▶ Exercise goal
Copy every entry in the listing below exactly, but not the pictures.

**** Data for this task

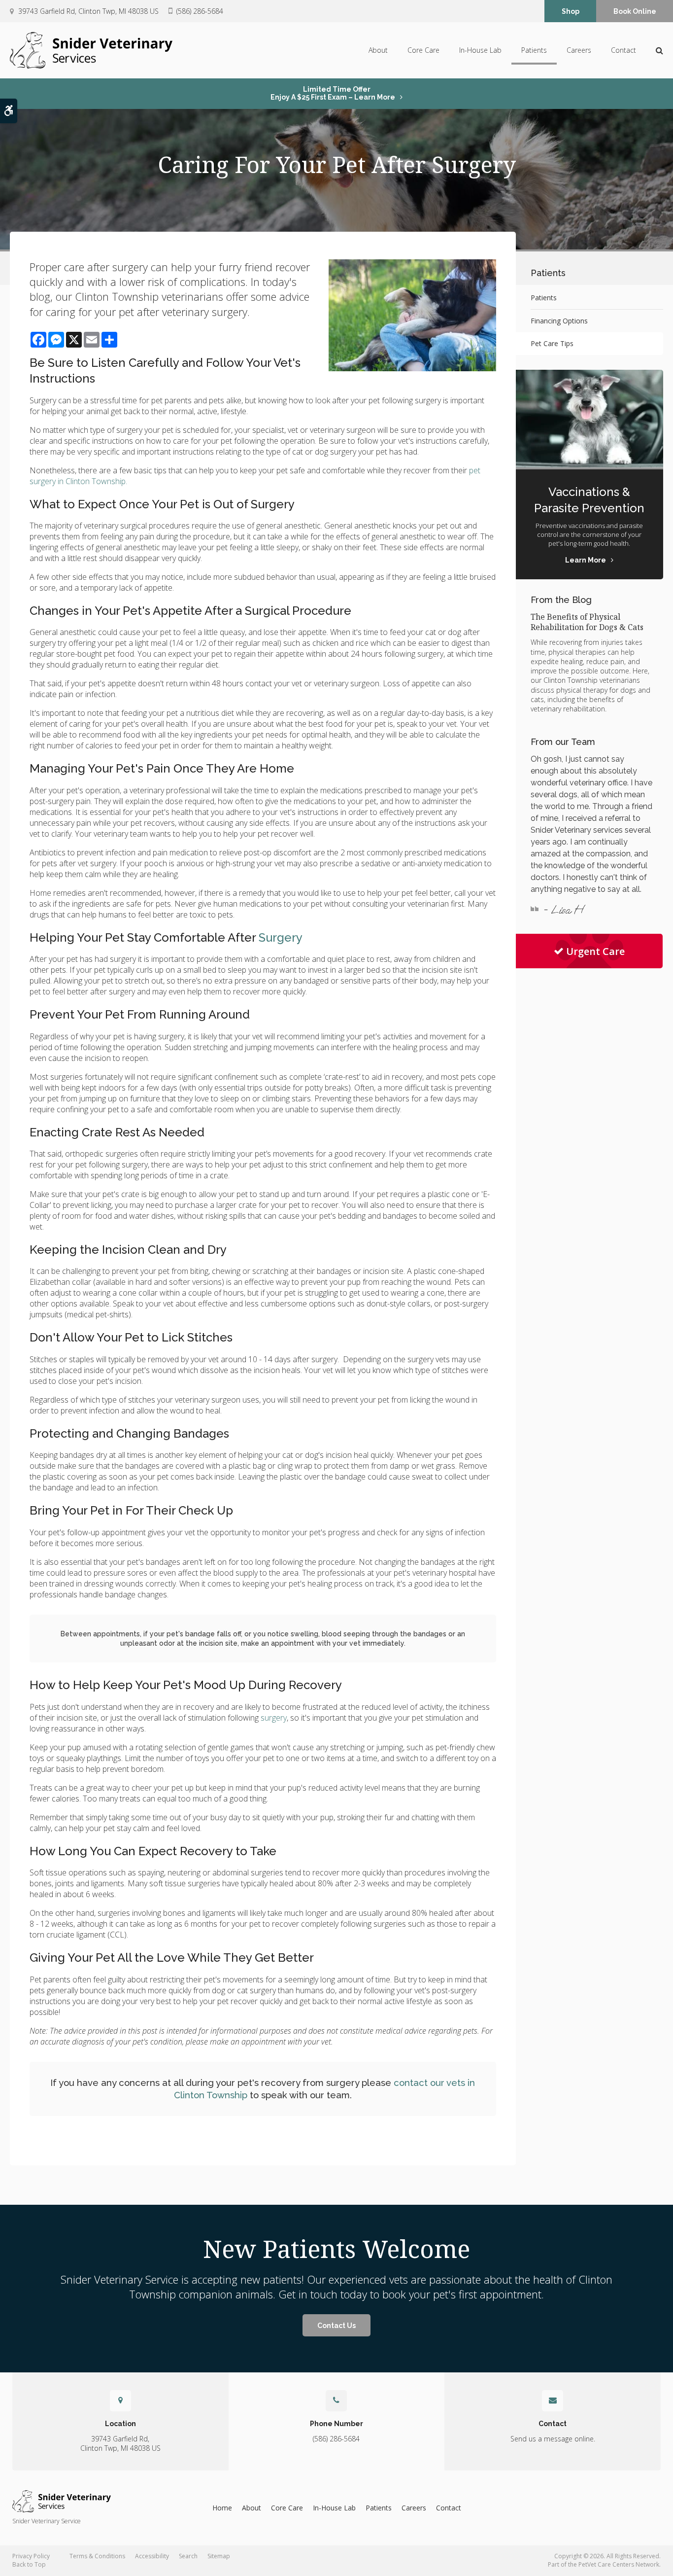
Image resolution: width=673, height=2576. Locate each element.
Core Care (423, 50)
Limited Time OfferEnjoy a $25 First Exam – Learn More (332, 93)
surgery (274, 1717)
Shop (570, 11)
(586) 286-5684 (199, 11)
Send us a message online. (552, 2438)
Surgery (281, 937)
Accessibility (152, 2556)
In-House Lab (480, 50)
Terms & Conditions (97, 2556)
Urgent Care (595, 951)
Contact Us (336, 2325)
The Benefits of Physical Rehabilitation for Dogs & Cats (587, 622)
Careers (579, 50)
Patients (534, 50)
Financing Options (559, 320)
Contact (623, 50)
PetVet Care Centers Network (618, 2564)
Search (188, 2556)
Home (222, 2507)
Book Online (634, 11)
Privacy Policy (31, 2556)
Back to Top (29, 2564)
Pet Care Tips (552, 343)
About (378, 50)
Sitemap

********

▶ Your solution
Image resolution: width=673, height=2576. Locate each element.
Core Care (423, 50)
Limited Time OfferEnjoy a $25 First Exam – Learn More (332, 93)
surgery (274, 1717)
Shop (570, 11)
(586) 286-5684 (199, 11)
Send us a message online. (552, 2438)
Surgery (281, 937)
Accessibility (152, 2556)
In-House Lab (480, 50)
Terms & Conditions (97, 2556)
Urgent Care (595, 951)
Contact Us (336, 2325)
The Benefits of Physical Rehabilitation for Dogs & Cats (587, 622)
Careers (579, 50)
Patients (534, 50)
Financing Options (559, 320)
Contact (623, 50)
PetVet Care Centers Network (618, 2564)
Search (188, 2556)
Home (222, 2507)
Book Online (634, 11)
Privacy Policy (31, 2556)
Back to Top (29, 2564)
Pet Care Tips (552, 343)
About (378, 50)
Sitemap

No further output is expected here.